To say that murder and even rape in Balochistan does not have the same sting in our national conversation as the same things happening in Lahore or Islamabad is an understatement to the point of saying almost nothing at all. The gulf is fantastic, having almost surreal proportions. The congressional hearing had one unavoidable background question i.e. do the Baloch have a right to self determination. The question is not new, yet meticulous care is exercised to evade or at the very least substantially water it down to an insinuation. The lengths that people would go to avoid the mere mention of this question is outstanding. One phrase that we do not hear in our discourse is “the Baloch struggle for freedom”, admittedly an arresting expression. Complete self-determination is a largely empirical question contingent upon ethnic diversity, history and geography. I have neither the expertise nor is the question susceptible to be answered in an opinion piece. Yet why is the discussion not taking place in Pakistan.

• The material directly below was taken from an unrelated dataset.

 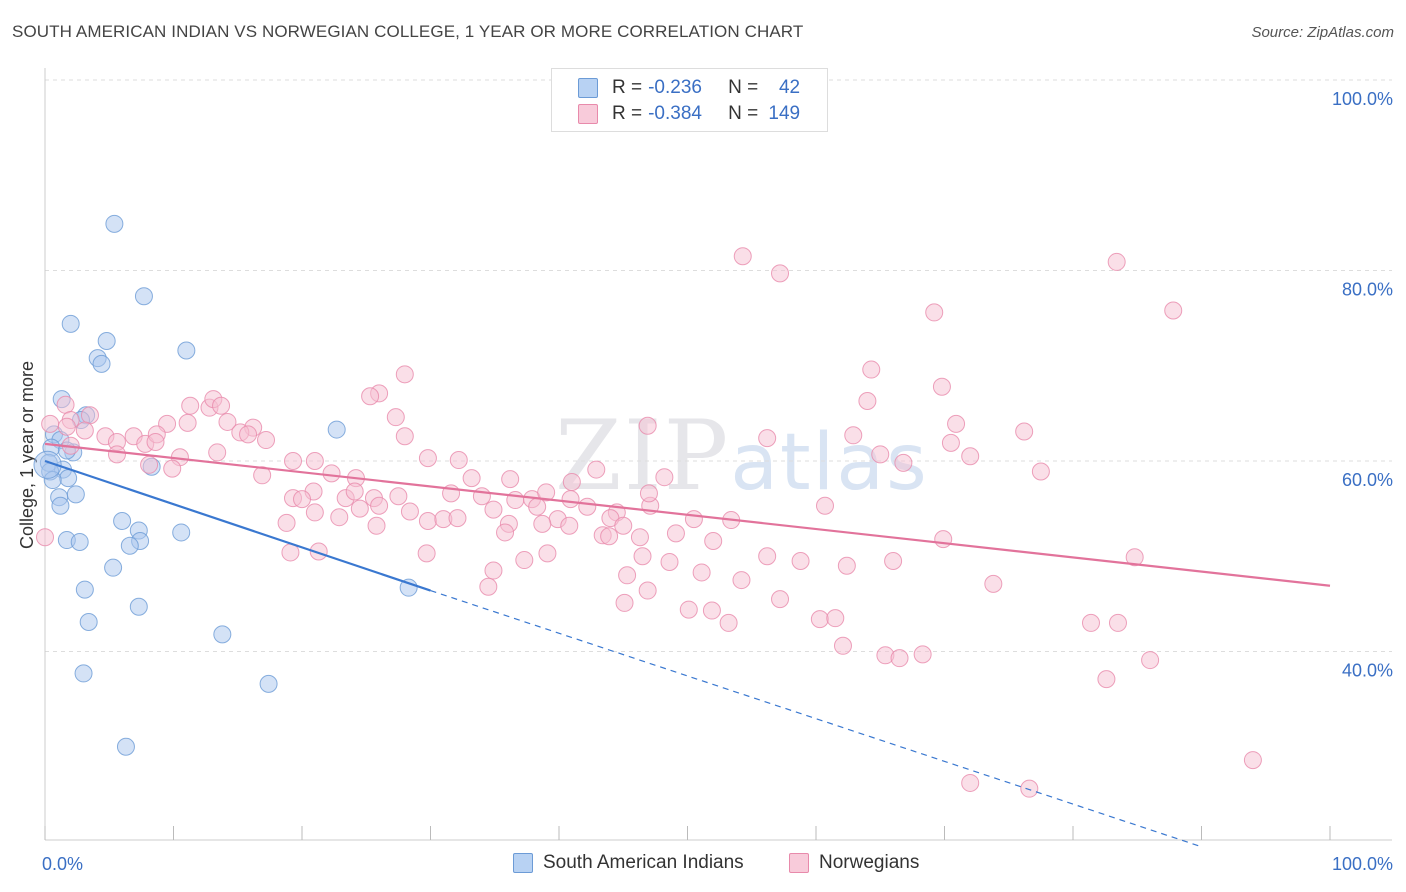 What do you see at coordinates (870, 862) in the screenshot?
I see `series-label-norwegians: Norwegians` at bounding box center [870, 862].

It is probably because even those who are vocally opposed to the outright use of force and terror find at least one possible answer to the question of self-determination almost too grim to contemplate.

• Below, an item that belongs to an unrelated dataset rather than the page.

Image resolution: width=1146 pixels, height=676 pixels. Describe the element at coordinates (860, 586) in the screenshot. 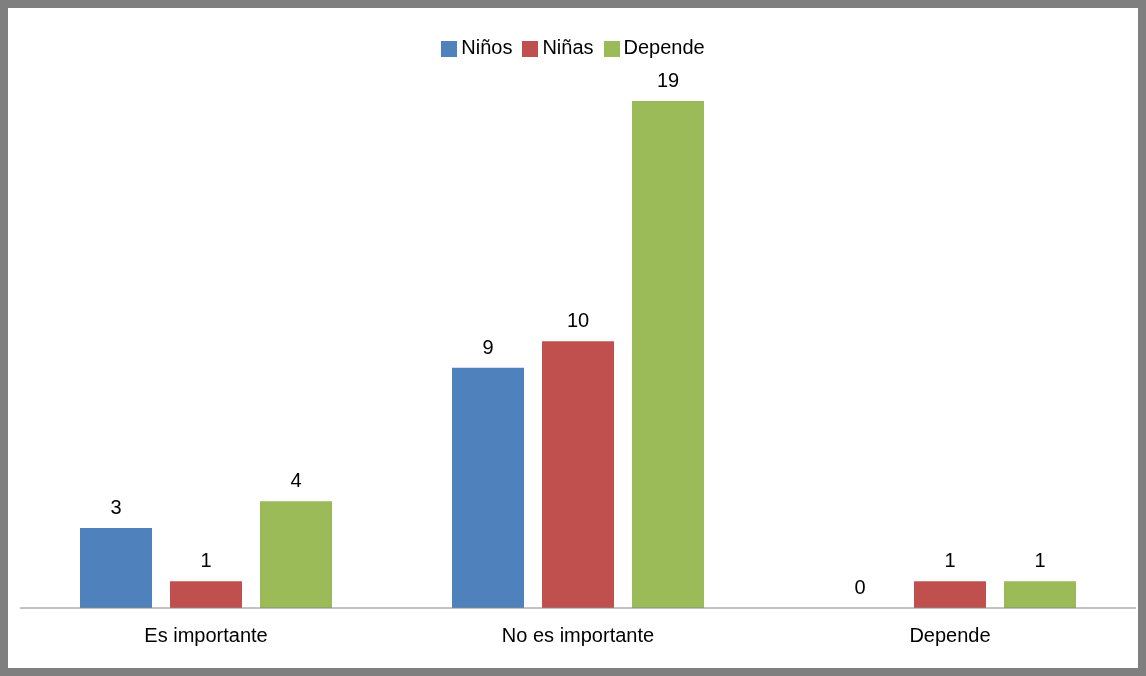

I see `data-label: 0` at that location.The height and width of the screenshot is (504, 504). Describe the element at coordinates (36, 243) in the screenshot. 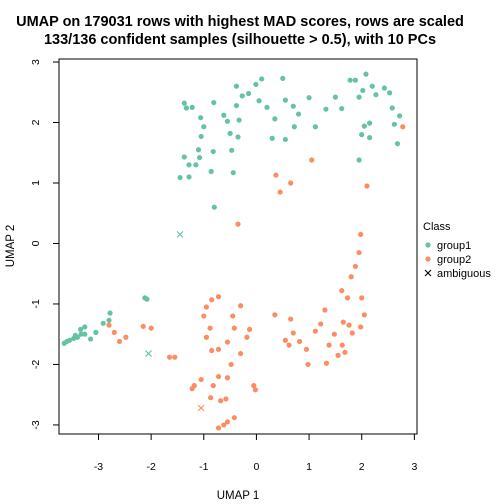

I see `y-tick-label: 0` at that location.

The demolition of human rights in Balochistan and the crushing repression cannot be ascribed to caprice. If one is able to get passed the sheer cynicism of the situation, there is a brute fact to be confronted, that being that it is very principled, the principle being preserving the integrity of Pakistan. What remains unclear is the cost that we are willing to incur or more accurately wreak to ensure this preserving. It is a tragedy in both the historical senses of the word. The Greek connotation of tragedy is one where a protagonist possesses a fatal flaw, whereas Hegel believed it be a conflict of two competing rights. The tragic flaw here is a passionate yet mindless adherence to the national ideology, disregarding the pain being suffered and inflicted. The two competing rights are the maintenance of a pretense of national solidity and the right of a people to govern them. In both these interpretations, the perpetrators of the violence in Balochistan, which mind you is inching towards genocide every day, are at peace with themselves, since they are doing it for a higher imperative. This contentment while committing murder reminds one of Jean Martin Charcot, a teacher of Freud who once in clinical description of neurosis famously used the phrase “le beau calme de l’hysterique” (The beautiful calm of the hysteric).
The unwillingness to admit or consider the fact that in regards to Baluchistan we may have taken a wrong turn or perhaps were on the wrong road to begin with cannot be compensated for by travelling faster or more viciously. The question is fast becoming foreseeable, what moral position would one take if and when the largely state sponsored use of force became an obvious genocide or when the case for a humanitarian intervention became an arguably justified one. Fairly forbidding thoughts are they not. Yet that might be the price of ignorance or silence.
The situation in Balochistan is approaching with rapid pace, if it has not already reached the point where it makes a mockery of all armchair, generalist analysis. Is the situation still salvageable or redeemable? I don’t know. However there is a simple, though not easy way to find out. Talk to the Baloch, all of them. Violence and the threat of it by anyone, including Baloch nationalists should be condemned unequivocally. Yet I find it repellent that those who will get all mushy when advocating chatting up homicidal fanatics, murdering for the sake of murder, suddenly lose their zeal for the art of conversation when it comes to Baloch nationalist, even those who have taken up arms. There is one indispensible pre-requisite or condition for any such talk to materialise and certainly to achieve anything, which is acknowledging the utterly uncomfortable and unnerving possibility that they might not be successful and in that case we will be able to respect that.
Published in The Express Tribune, February 12th, 2012.